Task material:
►
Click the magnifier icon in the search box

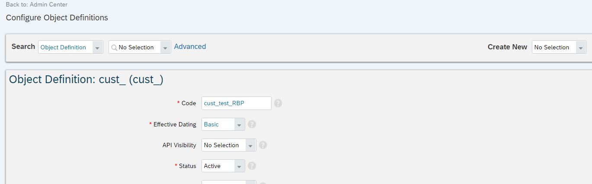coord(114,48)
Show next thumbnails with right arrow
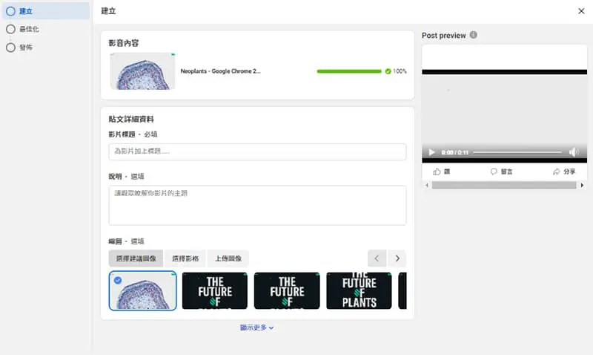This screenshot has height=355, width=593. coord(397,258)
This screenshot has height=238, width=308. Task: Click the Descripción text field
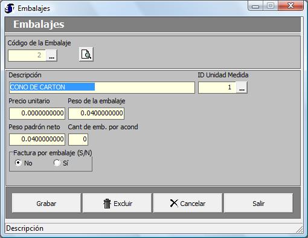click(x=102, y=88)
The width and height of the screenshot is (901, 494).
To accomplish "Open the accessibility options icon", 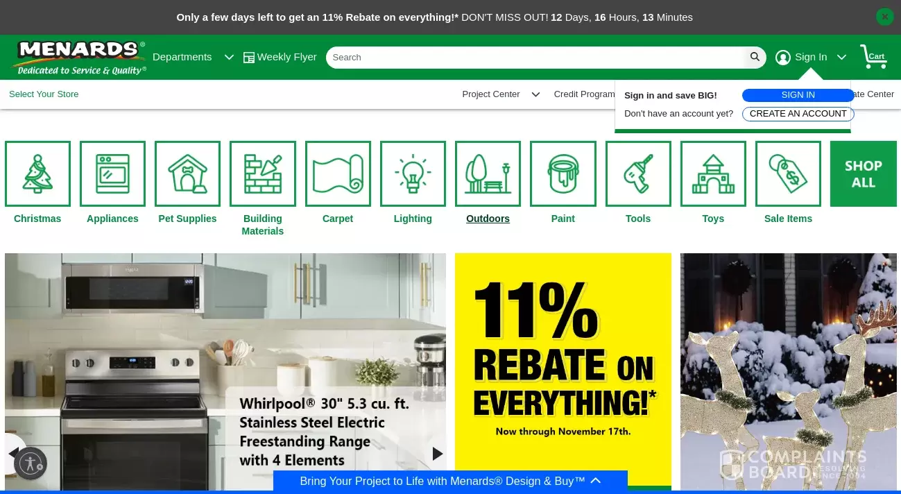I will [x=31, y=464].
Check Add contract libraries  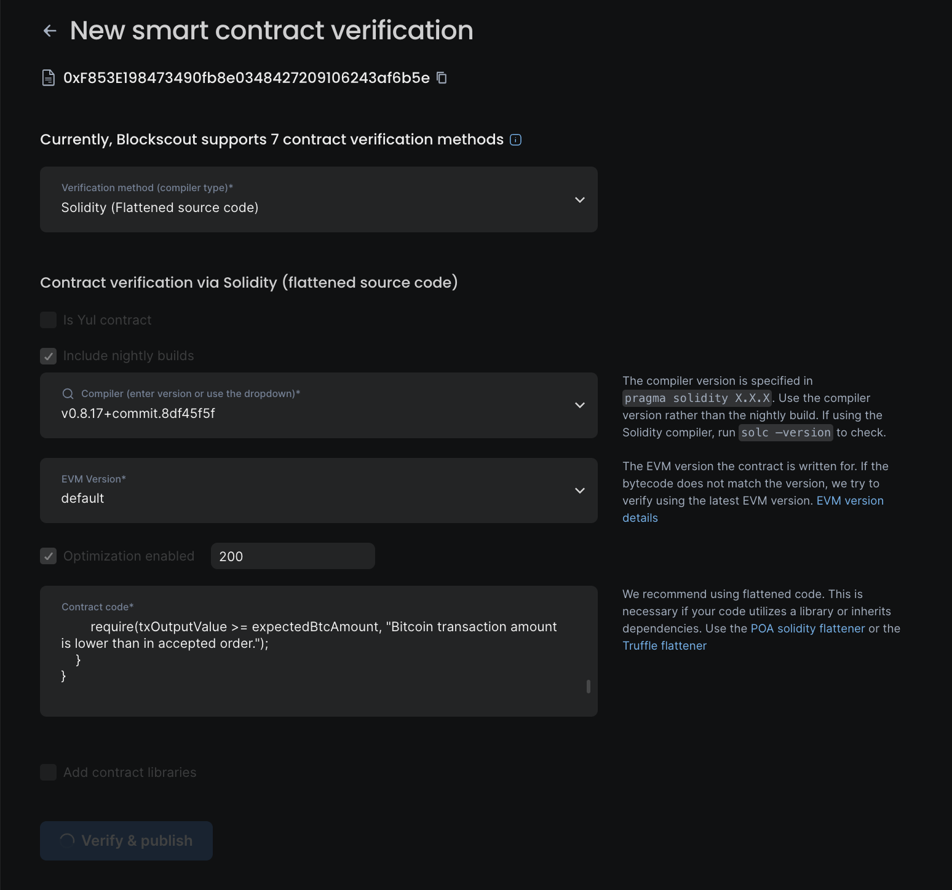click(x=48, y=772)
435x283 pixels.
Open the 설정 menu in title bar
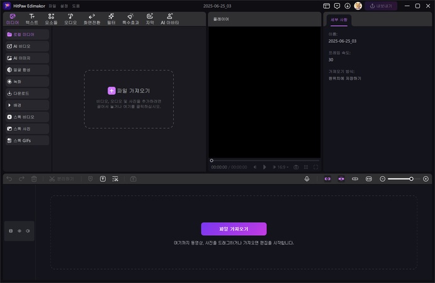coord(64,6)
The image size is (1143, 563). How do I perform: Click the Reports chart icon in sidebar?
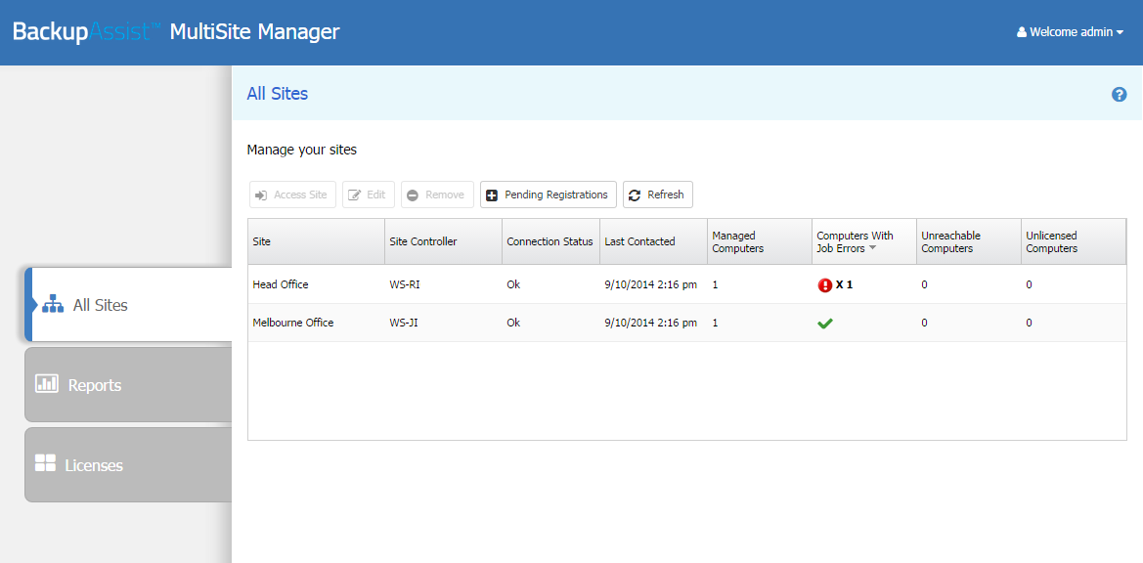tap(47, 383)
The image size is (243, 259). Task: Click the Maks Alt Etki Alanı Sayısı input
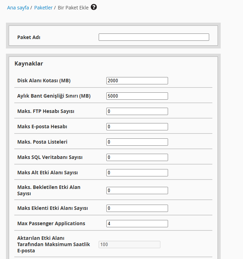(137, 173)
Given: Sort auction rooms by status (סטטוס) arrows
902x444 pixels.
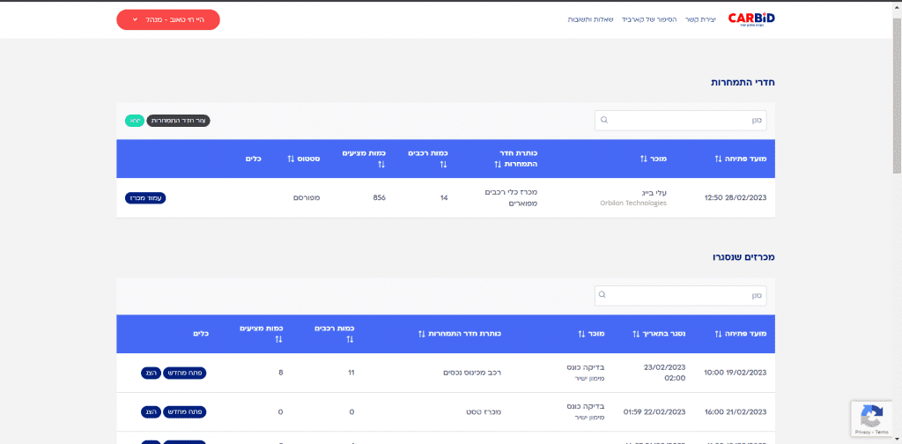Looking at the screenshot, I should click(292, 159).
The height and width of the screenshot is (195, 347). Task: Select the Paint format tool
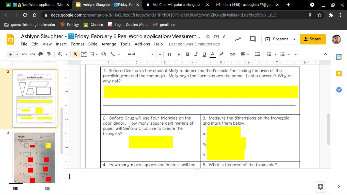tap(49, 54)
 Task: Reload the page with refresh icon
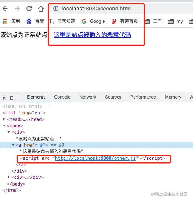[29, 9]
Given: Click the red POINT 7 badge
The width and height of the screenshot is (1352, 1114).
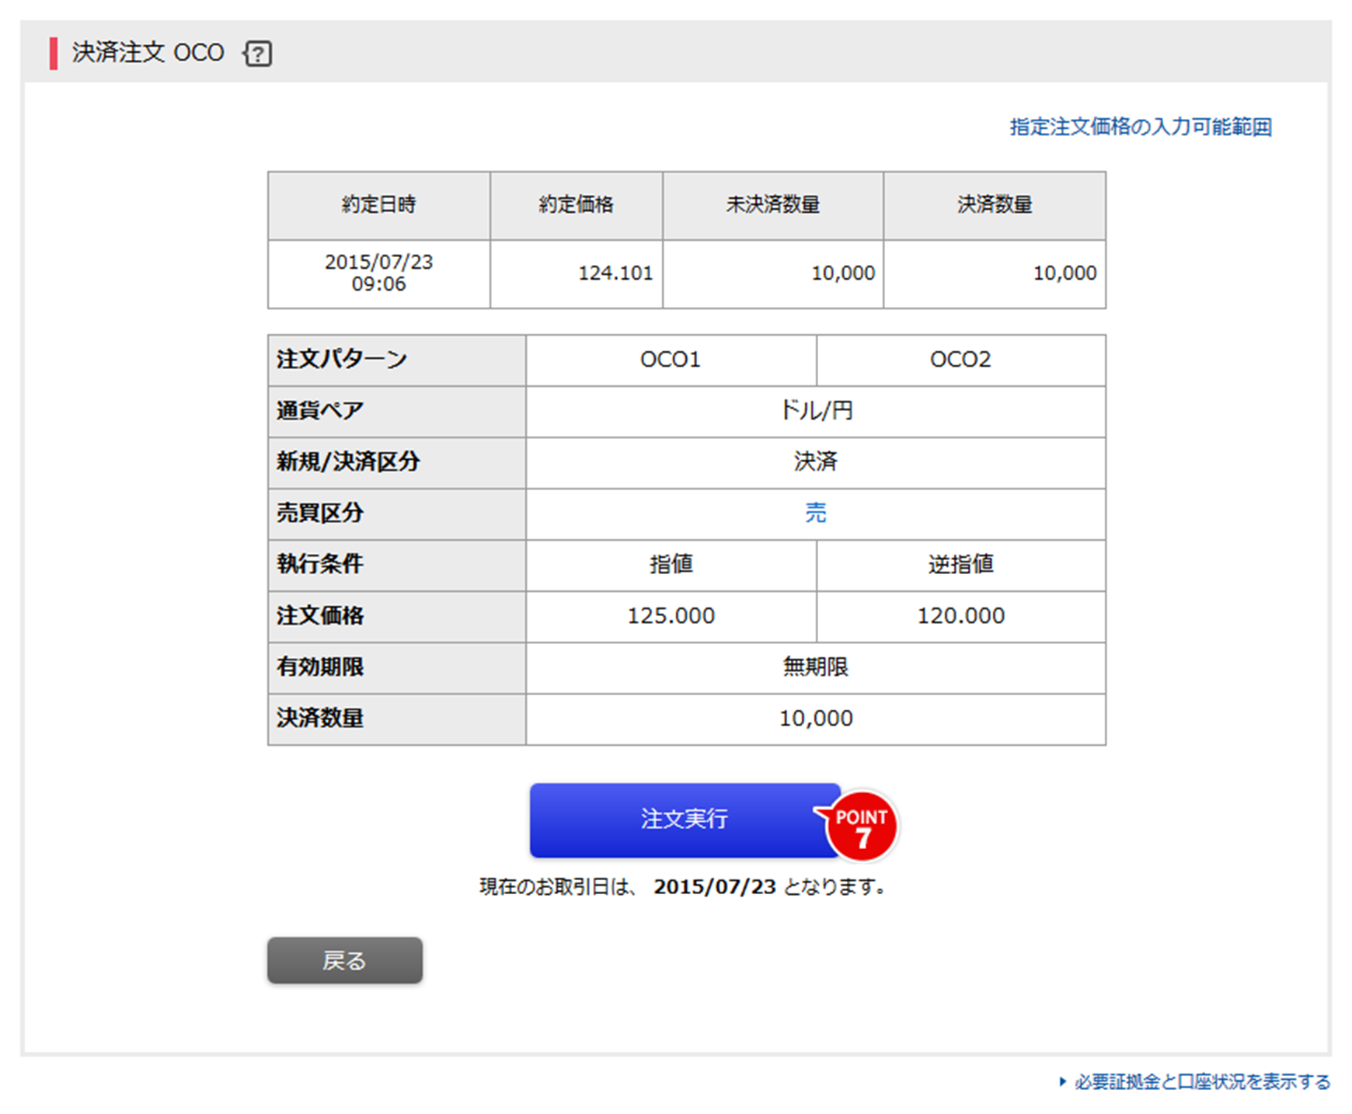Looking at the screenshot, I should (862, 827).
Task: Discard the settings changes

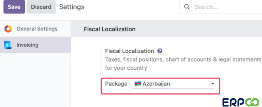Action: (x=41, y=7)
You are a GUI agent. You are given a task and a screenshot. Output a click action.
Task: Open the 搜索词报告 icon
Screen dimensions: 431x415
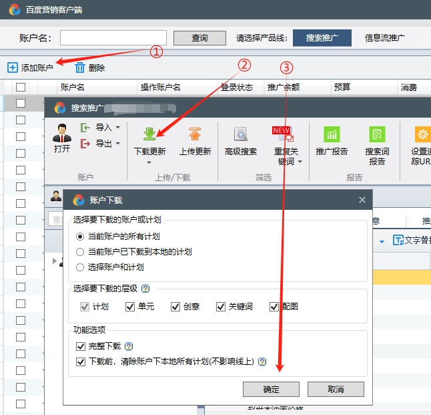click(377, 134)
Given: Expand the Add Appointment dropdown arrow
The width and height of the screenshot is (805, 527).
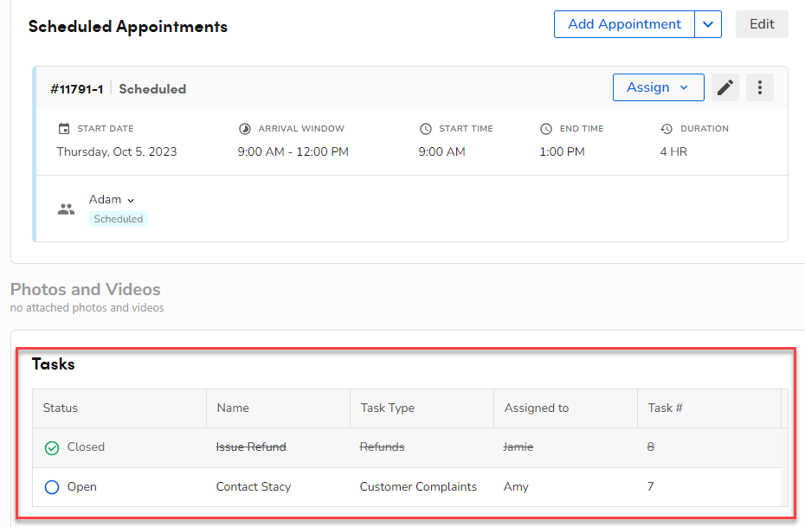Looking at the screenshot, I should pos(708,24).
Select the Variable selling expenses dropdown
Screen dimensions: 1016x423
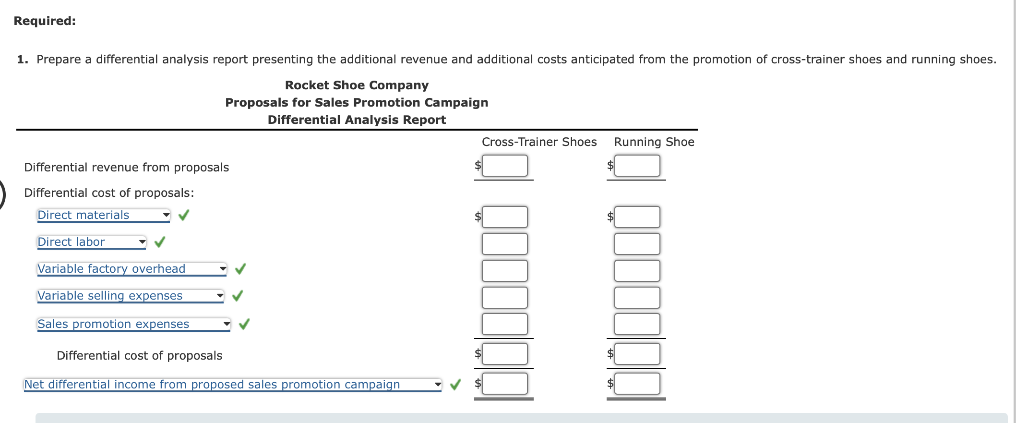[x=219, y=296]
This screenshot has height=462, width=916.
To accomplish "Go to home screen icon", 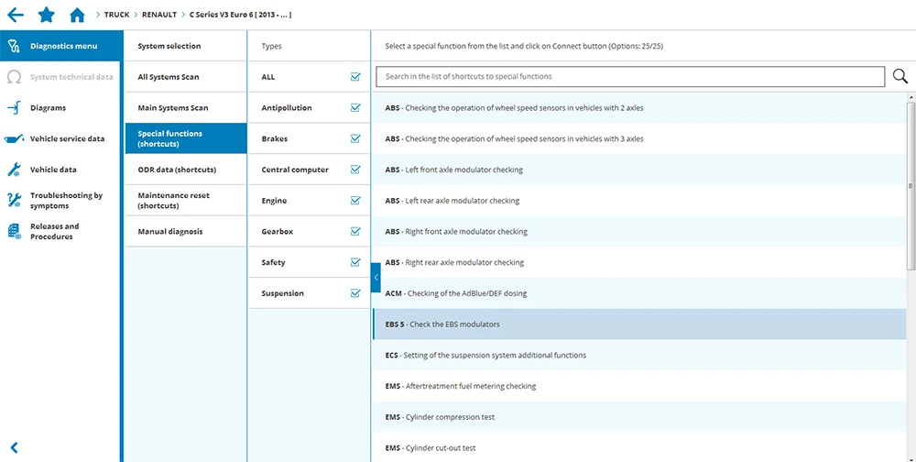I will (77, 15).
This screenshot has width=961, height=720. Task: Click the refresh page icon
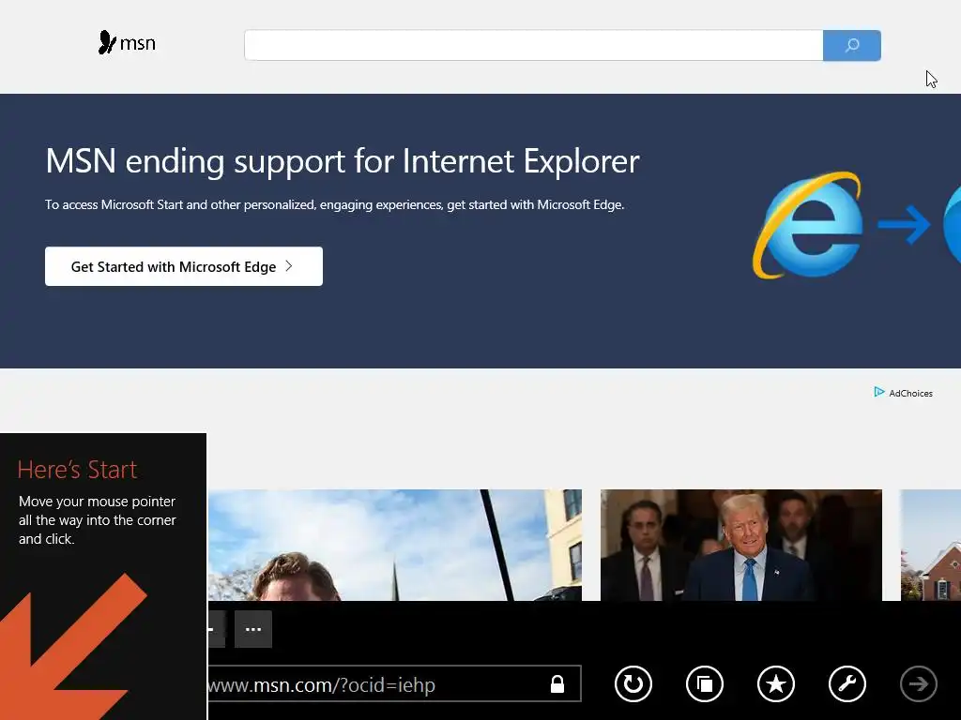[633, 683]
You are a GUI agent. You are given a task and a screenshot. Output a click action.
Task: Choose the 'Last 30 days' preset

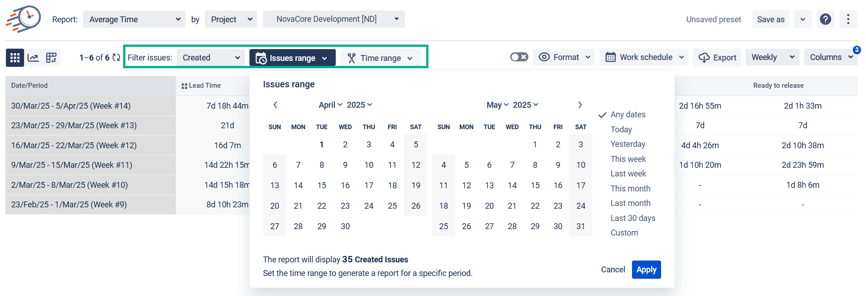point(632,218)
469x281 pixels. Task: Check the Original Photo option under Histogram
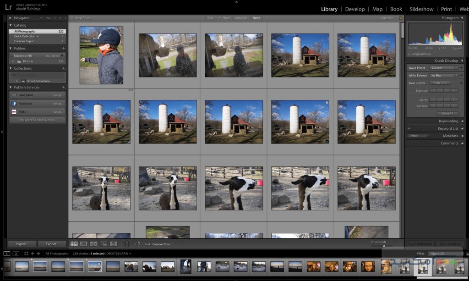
◄
What you are asked to do:
Only lines containing the string "dropdown" are needed. Pull each of them out of the records above.

Answer box:
Given: Expand the Add Appointment dropdown arrow
Select the Variable selling expenses dropdown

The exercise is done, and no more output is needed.